In retrospect, there are inherent limitations to the study. This case-control study was based on the assumption that patients not undergoing cataract surgery do not have cataract. It is possible that some patients had cataract that had no clinical effect or did not undergo surgery for other reasons. This may have been a potential confounder. However, as the study population was relatively homogeneous, we believe that the results were not influenced significantly.
We selected controls that did not have cataract surgery. We did not want to limit the controls to HMO members who visited an eye clinic, since this might have introduced other ocular pathologies into the control group and led to various biases. However, because the accessibility to health services in Israel in general and in this district in particular is quite high, we assume that if the control patients had a visually significant cataract, they would have seen an ophthalmologist and been referred for cataract surgery.

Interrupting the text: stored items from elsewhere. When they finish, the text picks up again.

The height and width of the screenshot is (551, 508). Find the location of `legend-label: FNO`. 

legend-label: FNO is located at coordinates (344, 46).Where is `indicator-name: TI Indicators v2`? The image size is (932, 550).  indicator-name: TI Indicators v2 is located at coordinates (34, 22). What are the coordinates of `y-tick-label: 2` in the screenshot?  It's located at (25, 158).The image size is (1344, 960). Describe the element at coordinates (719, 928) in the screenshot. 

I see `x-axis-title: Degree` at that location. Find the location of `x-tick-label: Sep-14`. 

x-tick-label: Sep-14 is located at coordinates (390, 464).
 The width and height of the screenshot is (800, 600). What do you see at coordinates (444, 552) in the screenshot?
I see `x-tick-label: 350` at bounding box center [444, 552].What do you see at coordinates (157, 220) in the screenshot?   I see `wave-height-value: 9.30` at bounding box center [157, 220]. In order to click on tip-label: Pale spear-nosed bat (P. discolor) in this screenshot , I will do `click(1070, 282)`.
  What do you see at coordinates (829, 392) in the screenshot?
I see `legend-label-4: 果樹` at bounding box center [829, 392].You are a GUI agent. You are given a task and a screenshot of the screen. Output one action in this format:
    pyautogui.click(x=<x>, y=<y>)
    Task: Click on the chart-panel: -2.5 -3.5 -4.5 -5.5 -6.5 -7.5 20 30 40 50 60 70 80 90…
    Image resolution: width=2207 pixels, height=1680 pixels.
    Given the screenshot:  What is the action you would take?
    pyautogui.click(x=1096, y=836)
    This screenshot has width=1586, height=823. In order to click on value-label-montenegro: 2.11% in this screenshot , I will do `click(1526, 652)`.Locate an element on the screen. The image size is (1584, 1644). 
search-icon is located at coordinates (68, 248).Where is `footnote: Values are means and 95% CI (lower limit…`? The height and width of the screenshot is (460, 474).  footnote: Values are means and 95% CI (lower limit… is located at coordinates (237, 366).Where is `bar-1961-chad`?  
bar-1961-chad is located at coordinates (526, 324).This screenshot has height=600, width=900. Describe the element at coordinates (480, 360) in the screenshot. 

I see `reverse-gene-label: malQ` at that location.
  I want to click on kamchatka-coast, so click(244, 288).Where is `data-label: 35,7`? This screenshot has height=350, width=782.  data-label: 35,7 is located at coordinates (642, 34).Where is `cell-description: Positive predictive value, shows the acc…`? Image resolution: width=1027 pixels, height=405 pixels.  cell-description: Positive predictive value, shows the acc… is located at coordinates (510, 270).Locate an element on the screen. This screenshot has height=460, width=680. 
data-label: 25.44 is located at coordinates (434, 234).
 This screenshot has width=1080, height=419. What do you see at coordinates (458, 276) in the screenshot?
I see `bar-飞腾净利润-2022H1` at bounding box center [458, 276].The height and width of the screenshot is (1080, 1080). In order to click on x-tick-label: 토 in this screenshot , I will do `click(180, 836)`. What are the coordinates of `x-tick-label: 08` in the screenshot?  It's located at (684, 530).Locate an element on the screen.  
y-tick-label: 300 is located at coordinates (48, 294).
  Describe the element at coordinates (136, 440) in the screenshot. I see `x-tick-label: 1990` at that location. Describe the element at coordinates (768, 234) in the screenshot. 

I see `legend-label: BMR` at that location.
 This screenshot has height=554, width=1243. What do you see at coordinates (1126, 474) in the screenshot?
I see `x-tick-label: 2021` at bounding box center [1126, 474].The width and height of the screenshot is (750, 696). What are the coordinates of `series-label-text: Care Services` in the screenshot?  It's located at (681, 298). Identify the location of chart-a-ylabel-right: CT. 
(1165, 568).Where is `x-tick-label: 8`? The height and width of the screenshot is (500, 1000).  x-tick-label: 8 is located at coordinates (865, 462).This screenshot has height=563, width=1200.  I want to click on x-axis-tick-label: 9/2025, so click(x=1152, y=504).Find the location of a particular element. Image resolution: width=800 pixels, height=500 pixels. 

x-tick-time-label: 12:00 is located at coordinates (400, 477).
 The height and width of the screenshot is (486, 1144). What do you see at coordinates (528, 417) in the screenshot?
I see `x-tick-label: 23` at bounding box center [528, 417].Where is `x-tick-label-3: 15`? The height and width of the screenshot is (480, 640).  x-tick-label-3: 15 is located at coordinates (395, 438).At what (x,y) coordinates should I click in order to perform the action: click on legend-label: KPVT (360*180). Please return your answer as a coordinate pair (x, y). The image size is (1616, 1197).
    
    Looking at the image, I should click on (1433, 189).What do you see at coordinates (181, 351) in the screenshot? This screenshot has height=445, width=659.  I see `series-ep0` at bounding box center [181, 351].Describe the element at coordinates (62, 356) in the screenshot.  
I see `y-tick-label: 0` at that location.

Another potential limitation is that osteoporosis could have been diagnosed prior to the cataract surgery. There was no information on cataract subtypes in our study. Lens opacity can exist without symptoms, but is clinically relevant only if visual function is considerably decreased,38 requiring surgery. We included all cases requiring lens extraction. In the Israeli health care system, all patients in the study had the same access to cataract extraction. However, we cannot exclude potential bias because of the underestimation of cataract prevalence, which would lead to diluted risk estimates.38
In conclusion, in a large cohort of 12,984 cataract patients undergoing cataract surgery and 25,968 controls, osteoporosis was significantly more prevalent among cataract patients. As so many epidemiologic risk factors for cataract have been identified, and currently there are no tested strategies for the primary prevention of cataract in the community,39 we suggest that future cataract research focus on the primary prevention of cataract. This may be achieved by performing more complex study designs looking at multiple factors that contribute to a single mechanism of cataractogenesis.40 The need to standardize exposure and outcome measurements will become more important as clinicians seek to better synthesize data from multiple studies.
Footnotes
Disclosure
The authors report no conflicts of interest in this work.